Thursday, 5 July 1973
Dáil Éireann Debate
(a) to induce, procure or persuade any person in the State to accept or agree to accept any commission or engagement in any military, naval or air force maintained by the Government of any other State, or
(b) to print within the State or cause or procure to be printed within the State any notice or advertisement in relation to the procurement of personnel for any military, naval or air force maintained by the Government of any other State, or
Mr. Blaney: Might I draw the Minister's attention and the attention of whatever Departments are responsible for the administration of this law to the fact that the breaches of these regulations are quite a common occurance particularly in newspapers circulating along the Border and in some of the cross-Channel Sunday papers in the Irish editions that come in here? Have any steps been taken in such cases, or will any steps be taken to prevent breaches of these regulations in the future? They have been breached without any question, and breached on a number of occasions.

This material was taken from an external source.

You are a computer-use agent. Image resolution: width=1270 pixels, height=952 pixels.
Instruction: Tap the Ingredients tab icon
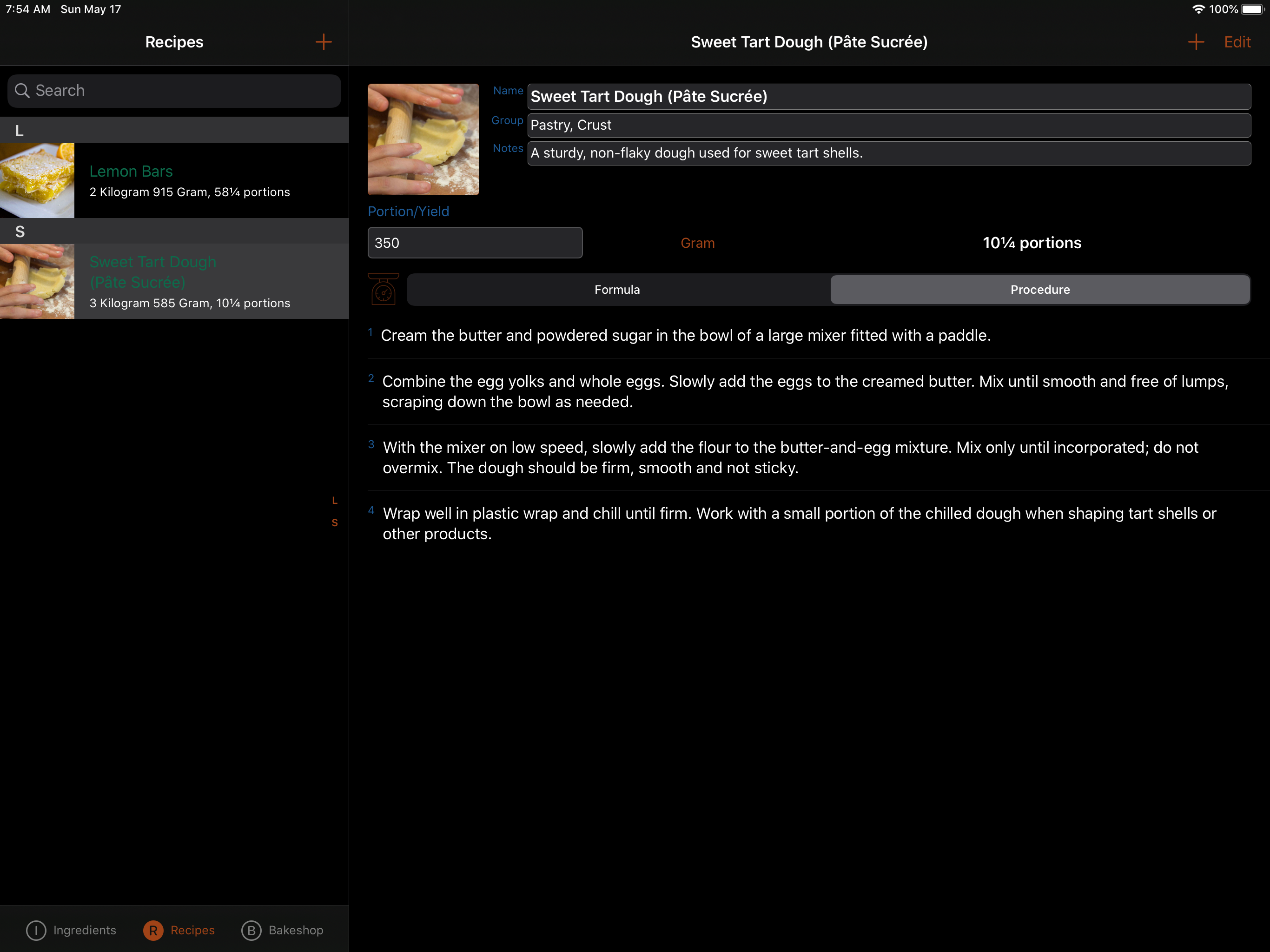point(36,930)
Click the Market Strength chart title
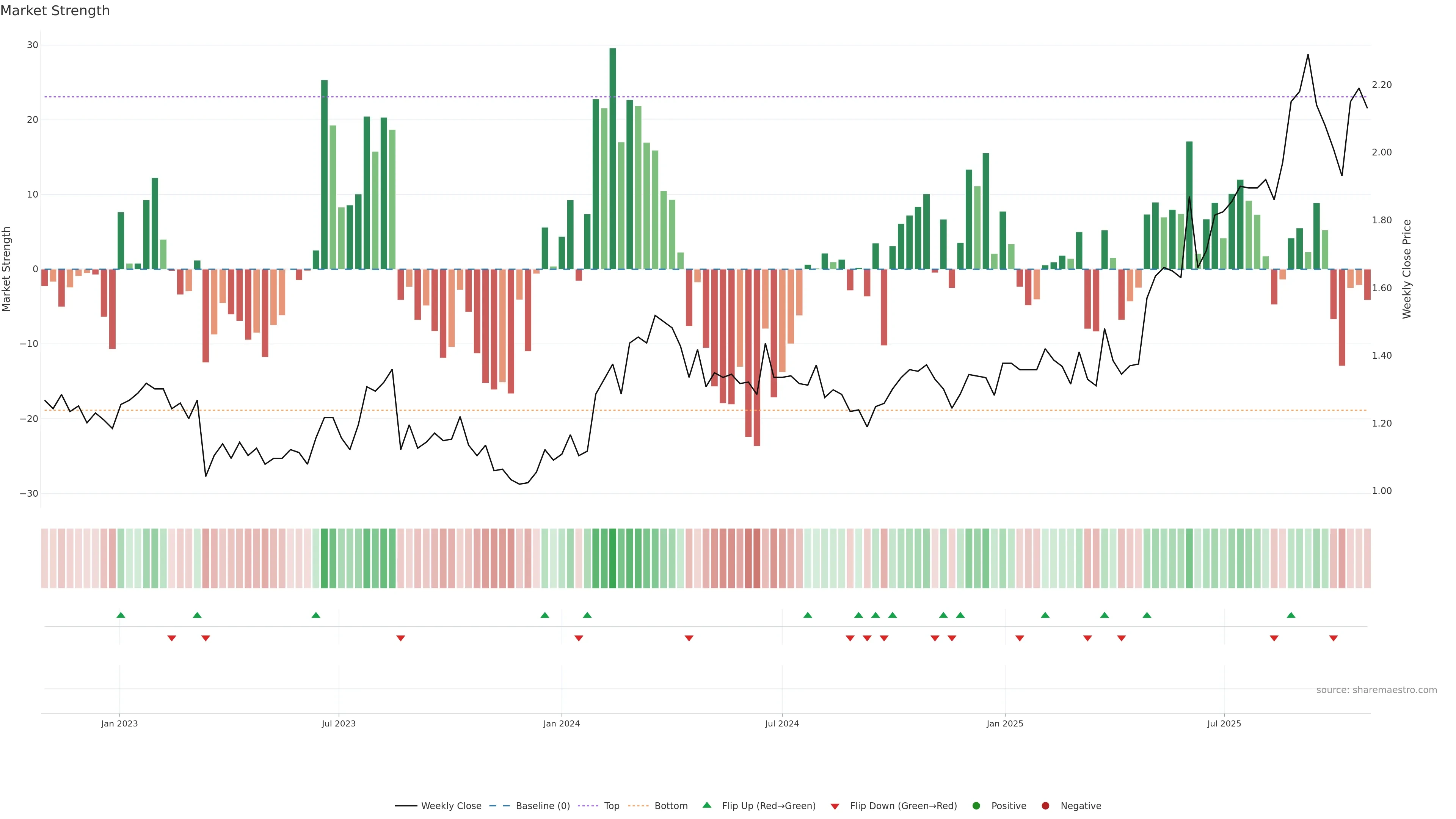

Mr. Donegan: The Deputy's question is relevant and serious in that he draws to our notice a situation which we would not wish to have with us. If he looks at my reply he will see that the printing of the newspapers in question occurred outside the State. This leaves us without the means to stop these breaches. Having said that, all of us here would wish to have the Defence Forces of this State at full strength. All of us would disagree with advertisements soliciting young people  to join the army of another State. We would not wish that to happen. Deputy Blaney has a very serious thing in mind. He is right and I will look at it.
Mr. Blaney: I can see the technicality which arises in regard to the printing but the publishing of or distribution of such newspapers in our territory is certainly contrary to the spirit of the regulations. I would suggest that the Minister might look at the powers to restrict the circulation of these papers within our State if they are not prepared to conform to the intentions of the regulations on this quite serious matter.
Mr. Donegan: I take Deputy Blaney's point completely. My desire is to bring our Irish Army up to strength and see to it that there will be no question of people, as they are doing at present, spending 100 hours per week—even though some of that time is spent in barracks—to see to it that security arrangements on the Border and such like are carried out. I take that point completely. I am glad that Deputy Blaney has seen fit to draw my attention to the fact that outside newspapers are advertising for recruits. I am advertising for recruits as best I can. These recruits will be used for nothing else but security.